Schriftliche Anweisung a:
Gib aus der Auflistung die Zeilen wortgetreu wieder, beginnend mit der Zeile, die „Task: Toggle the“ enthält, und endend mit der Zeile, die „[x=1456, y=479]“ enthält, beide eingeschlossen.

Vorliegender Text:
CDU-Flügel will mehr AfD wagen

Die "Werte-Union" will weniger Islam und "Genderforschung", dafür ein "Leitbild 'Vater, Mutter, Kinder'". Jens Spahn und Annegret Kramp-Karrenbauer suchen die Nähe.


Diese Unions-Mitglieder wollen "Gottes Schöpfung" bewahren und ihrer Partei ein konservativeres Profil verleihen – u.a. durch die Bekämpfung von LGBTI-Rechten (Bild: WerteUnion / facebook)

  • Von Norbert Blech
    9. April 2018, 03:33h 104 4 Min.

Konservative Gruppen und Mitglieder von CDU und CSU, die sich in den letzten Monaten in der "Werte-Union" bzw. dem "Freiheitlich-Konservativen Aufbruch" zusammengeschlossen haben, wollen mit einem am Samstag beschlossenen Manifest ihrer Partei einen konservativeren Stempel aufdrücken.

"Wir wollen, dass sich die Union wieder auf ihre Grundwerte besinnt und unsere auf dem Christentum fußenden Überzeugungen im politischen Alltag umsetzt", heißt es in dem beim Jahrestreffen in Schwetzingen verabschiedeten Papier (PDF). "Hierzu zählen vor allem Fragen des Lebensrechts, der Familie und der Würde des Menschen. Unser Bestreben gilt dabei auch der Bewahrung von Gottes Schöpfung."

Wenige Monate nach Einführung der Ehe für alle betont das Manifest daher u.a., "Ehe und Familie" seien "für uns die wichtigsten Grundlagen unserer Gesellschaft" und "das Leitbild 'Vater, Mutter, Kinder'" ein "elementarer Grundpfeiler". Auch spricht sich die "Werte-Union" gegen eine "staatliche Förderung der ideologisch motivierten sogenannten Genderforschung" aus.


Die Union sorgt wieder für Schlagzeilen, die Regenbogenfamilien abwertet

Auch ansonsten sucht das Papier eine Nähe zur AfD, will die doppelte Staatsbürgerschaft abschaffen oder die Wiedereinführung der Wehrpflicht prüfen. Die konservativen Unions-Mitglieder bezeichnen die "Masseneinwanderung seit 2015" als "rechtswidrig"; diese sei "rückgängig" zu machen. Die "Aufnahme von Asylbewerbern und Flüchtlingen" über eine Obergrenze hinaus sei "unvertretbar".

Ferner betont das Papier, der Islam sei "nicht nur Religion sondern zugleich politische Ideologie mit Allmachtsanspruch". Muslime müssten "auf die Mehrheitsgesellschaft zugehen und sich assimilieren", anstatt sich nur auf das Grundgesetz zu verpflichten. Die Unionsmitglieder beklagen "politischen Extremismus von rechts und links", heben aber insbesondere "islamischen Extremismus und Scharia" hervor.

Von der "Demo für alle" zum CDU-Parteitag?

Daten zu Elementen und Textpositionen

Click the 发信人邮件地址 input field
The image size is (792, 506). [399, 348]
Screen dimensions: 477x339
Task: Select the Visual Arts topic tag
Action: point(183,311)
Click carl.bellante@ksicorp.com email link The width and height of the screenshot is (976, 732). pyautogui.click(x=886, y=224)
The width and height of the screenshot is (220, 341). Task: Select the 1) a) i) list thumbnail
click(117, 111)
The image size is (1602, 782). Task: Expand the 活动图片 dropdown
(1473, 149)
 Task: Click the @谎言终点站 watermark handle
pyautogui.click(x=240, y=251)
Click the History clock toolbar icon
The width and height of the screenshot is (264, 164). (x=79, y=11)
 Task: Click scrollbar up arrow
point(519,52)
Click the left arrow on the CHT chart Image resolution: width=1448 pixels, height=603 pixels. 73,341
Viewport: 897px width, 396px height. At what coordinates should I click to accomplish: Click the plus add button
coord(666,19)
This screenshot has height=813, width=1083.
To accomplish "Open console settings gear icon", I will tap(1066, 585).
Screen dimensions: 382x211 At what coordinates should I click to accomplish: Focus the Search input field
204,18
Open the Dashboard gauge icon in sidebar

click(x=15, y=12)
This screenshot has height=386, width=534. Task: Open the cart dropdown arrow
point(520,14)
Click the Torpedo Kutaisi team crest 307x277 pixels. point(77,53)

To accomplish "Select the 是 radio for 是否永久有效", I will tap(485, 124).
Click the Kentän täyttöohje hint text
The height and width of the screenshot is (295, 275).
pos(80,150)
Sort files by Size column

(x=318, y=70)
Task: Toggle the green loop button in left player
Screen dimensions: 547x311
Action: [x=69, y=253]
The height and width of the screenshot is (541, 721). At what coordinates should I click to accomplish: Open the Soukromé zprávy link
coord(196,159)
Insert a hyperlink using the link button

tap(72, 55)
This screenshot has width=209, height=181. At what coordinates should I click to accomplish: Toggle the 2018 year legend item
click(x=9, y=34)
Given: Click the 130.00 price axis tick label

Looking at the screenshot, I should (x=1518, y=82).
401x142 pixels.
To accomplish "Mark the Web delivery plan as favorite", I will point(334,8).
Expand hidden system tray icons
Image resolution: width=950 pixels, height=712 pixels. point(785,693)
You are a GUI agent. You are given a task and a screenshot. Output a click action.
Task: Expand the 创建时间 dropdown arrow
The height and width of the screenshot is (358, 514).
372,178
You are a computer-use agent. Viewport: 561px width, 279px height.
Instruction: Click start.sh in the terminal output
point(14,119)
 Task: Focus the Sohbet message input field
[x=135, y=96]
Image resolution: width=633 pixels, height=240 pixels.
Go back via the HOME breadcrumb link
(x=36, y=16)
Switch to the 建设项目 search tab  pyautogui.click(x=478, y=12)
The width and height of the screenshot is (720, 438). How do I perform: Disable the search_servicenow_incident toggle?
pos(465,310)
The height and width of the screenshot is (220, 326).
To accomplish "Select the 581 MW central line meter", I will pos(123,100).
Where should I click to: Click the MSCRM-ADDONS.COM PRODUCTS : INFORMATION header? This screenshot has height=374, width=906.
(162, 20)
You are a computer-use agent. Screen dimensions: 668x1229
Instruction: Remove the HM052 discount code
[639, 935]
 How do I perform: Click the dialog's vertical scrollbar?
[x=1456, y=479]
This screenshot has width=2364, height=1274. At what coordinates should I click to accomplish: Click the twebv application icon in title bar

Schriftliche Anweisung b:
Führe den Artikel über die Werte-Union in der CDU dort weiter, wo er aufhört.

Schriftliche Antwort a:
Task: Toggle the green loop button in left player
Screen dimensions: 547x311
Action: [x=69, y=253]
The height and width of the screenshot is (541, 721). At what coordinates should I click to accomplish: Open the Soukromé zprávy link
coord(196,159)
Insert a hyperlink using the link button

tap(72, 55)
This screenshot has width=209, height=181. At what coordinates should I click to accomplish: Toggle the 2018 year legend item
click(x=9, y=34)
Given: Click the 130.00 price axis tick label

Looking at the screenshot, I should (x=1518, y=82).
401x142 pixels.
To accomplish "Mark the Web delivery plan as favorite", I will point(334,8).
Expand hidden system tray icons
Image resolution: width=950 pixels, height=712 pixels. point(785,693)
You are a GUI agent. You are given a task and a screenshot. Output a click action.
Task: Expand the 创建时间 dropdown arrow
The height and width of the screenshot is (358, 514).
372,178
You are a computer-use agent. Viewport: 561px width, 279px height.
Instruction: Click start.sh in the terminal output
point(14,119)
 Task: Focus the Sohbet message input field
[x=135, y=96]
Image resolution: width=633 pixels, height=240 pixels.
Go back via the HOME breadcrumb link
(x=36, y=16)
Switch to the 建设项目 search tab  pyautogui.click(x=478, y=12)
The width and height of the screenshot is (720, 438). How do I perform: Disable the search_servicenow_incident toggle?
pos(465,310)
The height and width of the screenshot is (220, 326).
To accomplish "Select the 581 MW central line meter", I will pos(123,100).
Where should I click to: Click the MSCRM-ADDONS.COM PRODUCTS : INFORMATION header? This screenshot has height=374, width=906.
(162, 20)
You are a computer-use agent. Screen dimensions: 668x1229
Instruction: Remove the HM052 discount code
[639, 935]
 How do I perform: Click the dialog's vertical scrollbar?
[x=1456, y=479]

Schriftliche Antwort b:
Der Vorsitzende der "Werte-Union", Alexander Mitsch, hatte zur Ehe-Öffnung im letzten Sommer in einem von Klaus Kelle – erzkonservativer Publizist und Ehemann der homofeindlichen Aktivistin Birgit Kelle – betriebenen Portal geschrieben, dass die "staatliche Privilegierung der Ehe gegenüber anderen Lebensgemeinschaften" ihre Berechtigung durch ihre "Funktion zum Fortbestand der Gesellschaft" erhalte: "Dieser Fortbestand über Generationen kann nur in einer Verbindung von Mann und Frau gesichert werden." Später schrieb er für die "Werte-Union" an Bundespräsident Walter Steinmeier, dieser solle das Gesetz zur Ehe für alle wie das zur Netzwerkdurchsuchung aufgrund "mannigfaltig vorgetragenen Bedenken bezüglich seiner Verfassungsmäßigkeit" vor Unterzeichnung genau überprüfen lassen.

Bei seiner Gründung als Dachverband mehrerer konservativer Unionskreise vor rund einem Jahr hatte der damalige "Freiheitlich-konservative Aufbruch in der Union" (FKA) u.a. auch ein "Ende der Frühsexualisierung an Schulen" gefordert.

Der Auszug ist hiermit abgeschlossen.